Request: Lay out the following material as a numbered list, leaving out blank lines and the pictures.

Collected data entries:

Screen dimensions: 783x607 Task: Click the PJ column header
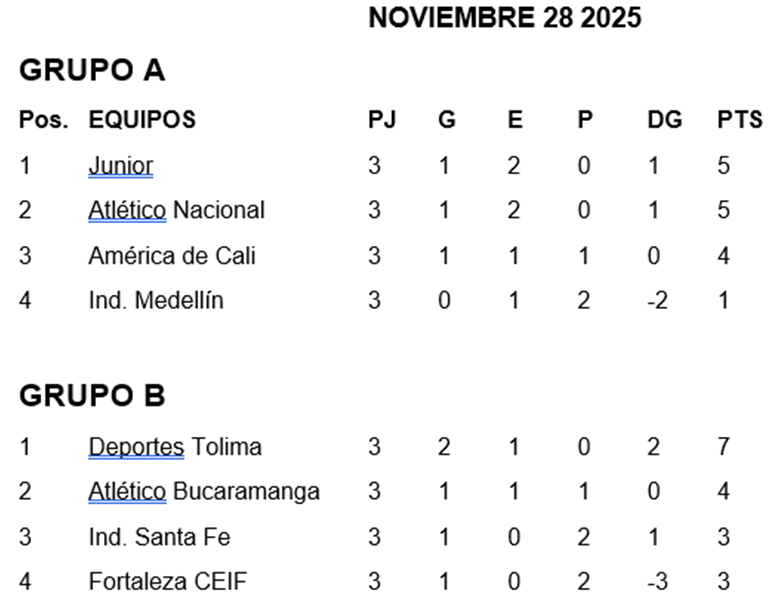(x=382, y=120)
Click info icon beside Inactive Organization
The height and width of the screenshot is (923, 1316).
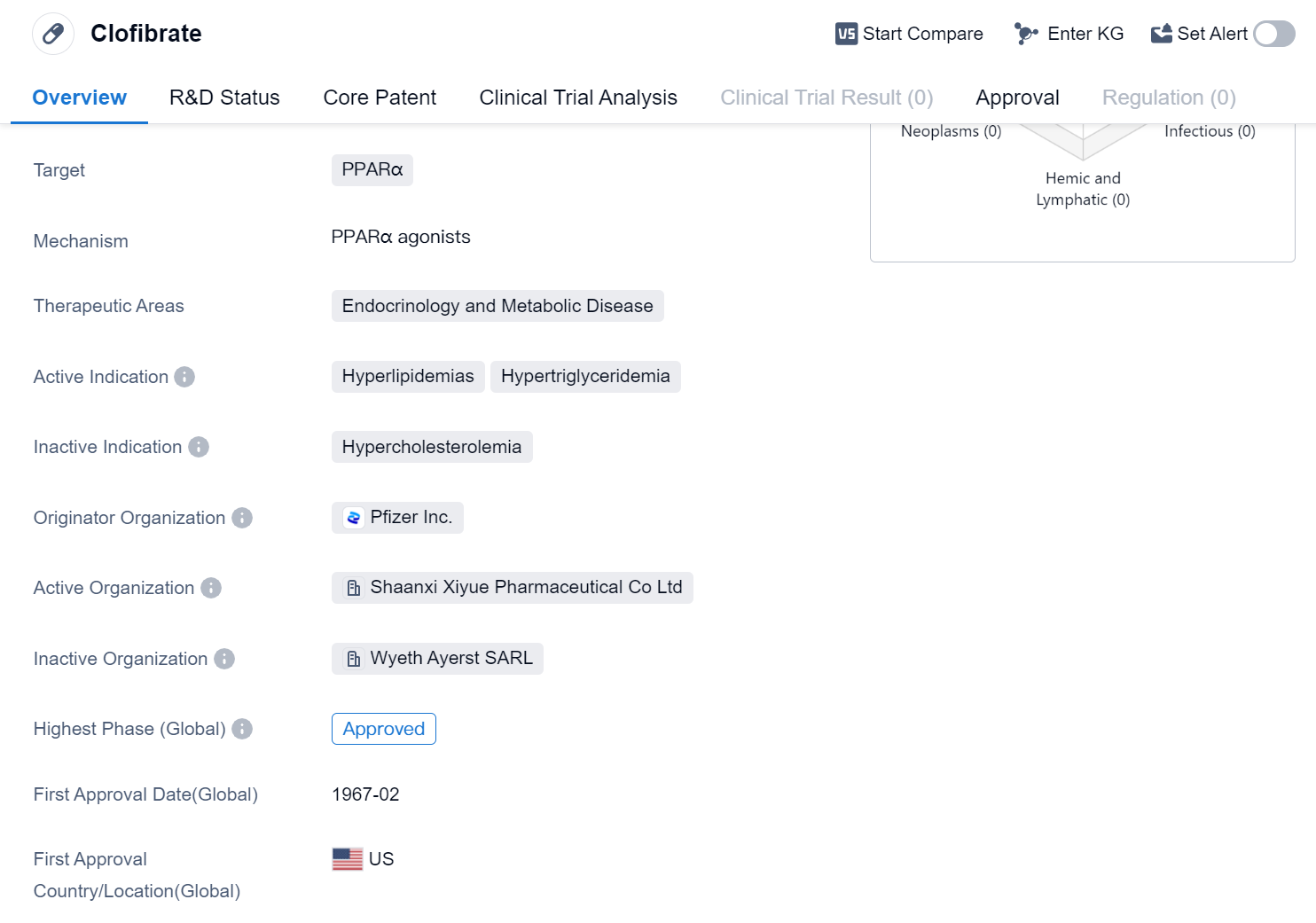tap(224, 659)
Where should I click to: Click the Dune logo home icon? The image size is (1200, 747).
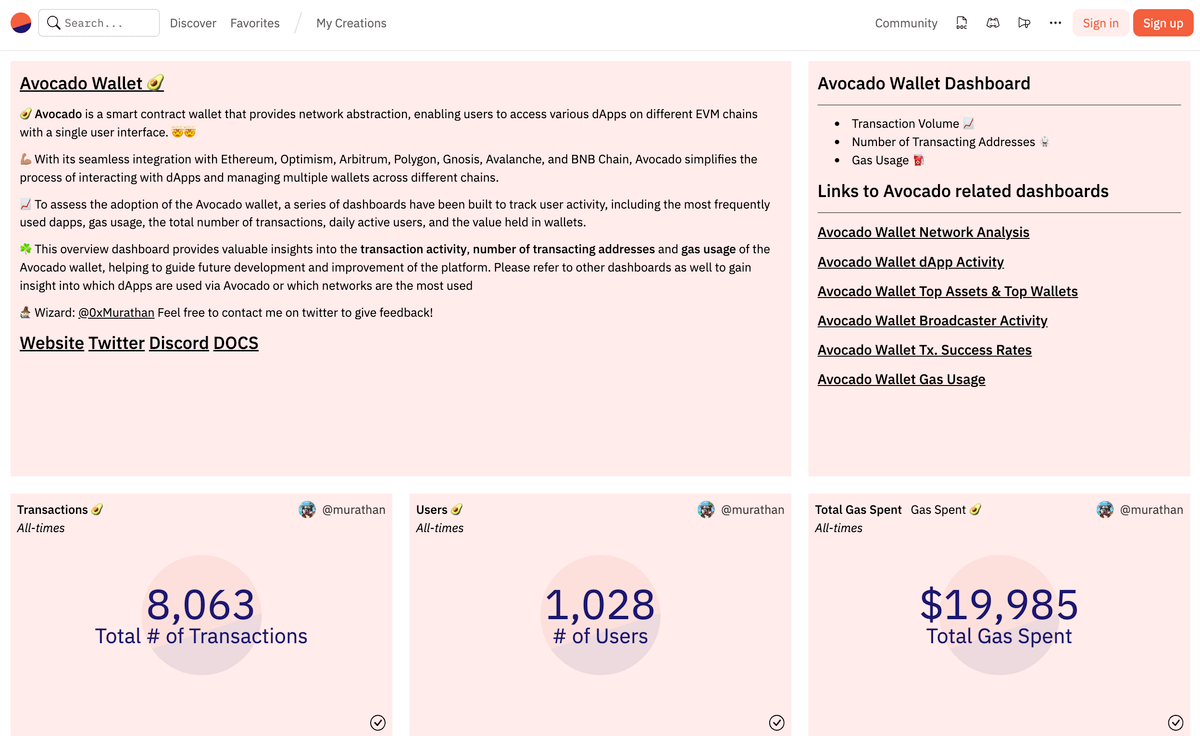click(x=21, y=23)
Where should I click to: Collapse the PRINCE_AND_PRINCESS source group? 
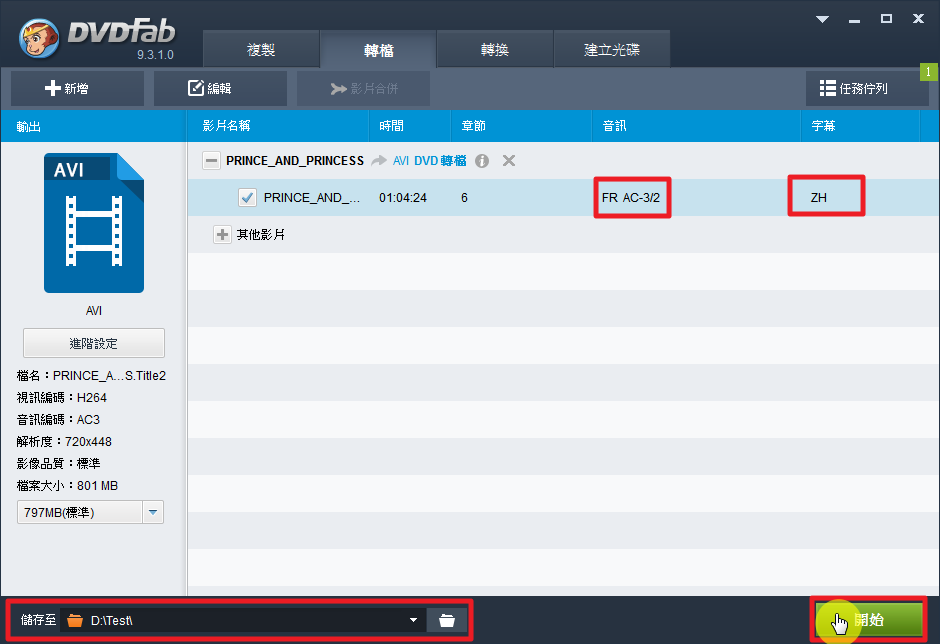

Solution for this exercise:
1. Screen dimensions: 783x607 Task: Click the PJ column header
2. (x=382, y=120)
3. Click info icon beside Inactive Organization
4. The height and width of the screenshot is (923, 1316).
5. tap(224, 659)
6. Where should I click to: Click the Dune logo home icon? The image size is (1200, 747).
7. click(x=21, y=23)
8. Where should I click to: Collapse the PRINCE_AND_PRINCESS source group? 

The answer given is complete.